[Opening The input section]
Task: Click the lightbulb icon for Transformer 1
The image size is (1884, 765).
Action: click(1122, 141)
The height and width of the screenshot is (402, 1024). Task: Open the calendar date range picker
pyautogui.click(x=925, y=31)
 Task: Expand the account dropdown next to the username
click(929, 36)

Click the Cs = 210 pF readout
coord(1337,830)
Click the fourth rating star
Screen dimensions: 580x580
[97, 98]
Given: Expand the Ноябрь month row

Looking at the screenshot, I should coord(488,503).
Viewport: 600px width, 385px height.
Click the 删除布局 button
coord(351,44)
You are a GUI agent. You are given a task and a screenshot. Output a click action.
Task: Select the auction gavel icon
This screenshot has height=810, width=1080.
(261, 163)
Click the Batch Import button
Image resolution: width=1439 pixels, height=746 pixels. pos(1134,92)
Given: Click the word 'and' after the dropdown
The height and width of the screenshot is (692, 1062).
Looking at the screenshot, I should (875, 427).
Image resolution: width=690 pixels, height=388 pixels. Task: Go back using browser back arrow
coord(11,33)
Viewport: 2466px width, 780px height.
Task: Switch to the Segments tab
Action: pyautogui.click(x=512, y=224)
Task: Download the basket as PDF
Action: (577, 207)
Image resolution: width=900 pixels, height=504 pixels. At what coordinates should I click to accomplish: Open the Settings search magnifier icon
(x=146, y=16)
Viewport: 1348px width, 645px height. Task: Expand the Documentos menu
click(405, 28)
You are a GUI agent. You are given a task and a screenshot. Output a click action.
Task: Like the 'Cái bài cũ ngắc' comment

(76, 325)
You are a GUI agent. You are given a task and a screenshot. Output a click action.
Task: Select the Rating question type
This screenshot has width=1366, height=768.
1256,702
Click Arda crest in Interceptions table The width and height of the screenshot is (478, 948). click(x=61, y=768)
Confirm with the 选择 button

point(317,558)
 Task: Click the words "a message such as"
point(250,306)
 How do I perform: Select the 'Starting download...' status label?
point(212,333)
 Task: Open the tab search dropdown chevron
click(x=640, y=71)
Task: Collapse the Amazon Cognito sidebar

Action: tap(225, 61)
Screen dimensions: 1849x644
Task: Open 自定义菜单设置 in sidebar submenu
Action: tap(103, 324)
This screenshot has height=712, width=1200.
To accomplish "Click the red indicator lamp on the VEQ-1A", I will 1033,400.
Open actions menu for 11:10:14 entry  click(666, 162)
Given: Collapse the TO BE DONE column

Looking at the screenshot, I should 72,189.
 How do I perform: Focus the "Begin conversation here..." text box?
[Closing The input section]
**What is expected**
Up to and including the last line of the data, copy each line exactly, starting with the line that contains "Task: Collapse the Amazon Cognito sidebar".

**Response to the task**
Task: Collapse the Amazon Cognito sidebar

Action: tap(225, 61)
Screen dimensions: 1849x644
Task: Open 自定义菜单设置 in sidebar submenu
Action: tap(103, 324)
This screenshot has height=712, width=1200.
To accomplish "Click the red indicator lamp on the VEQ-1A", I will 1033,400.
Open actions menu for 11:10:14 entry  click(666, 162)
Given: Collapse the TO BE DONE column

Looking at the screenshot, I should 72,189.
 How do I perform: Focus the "Begin conversation here..." text box?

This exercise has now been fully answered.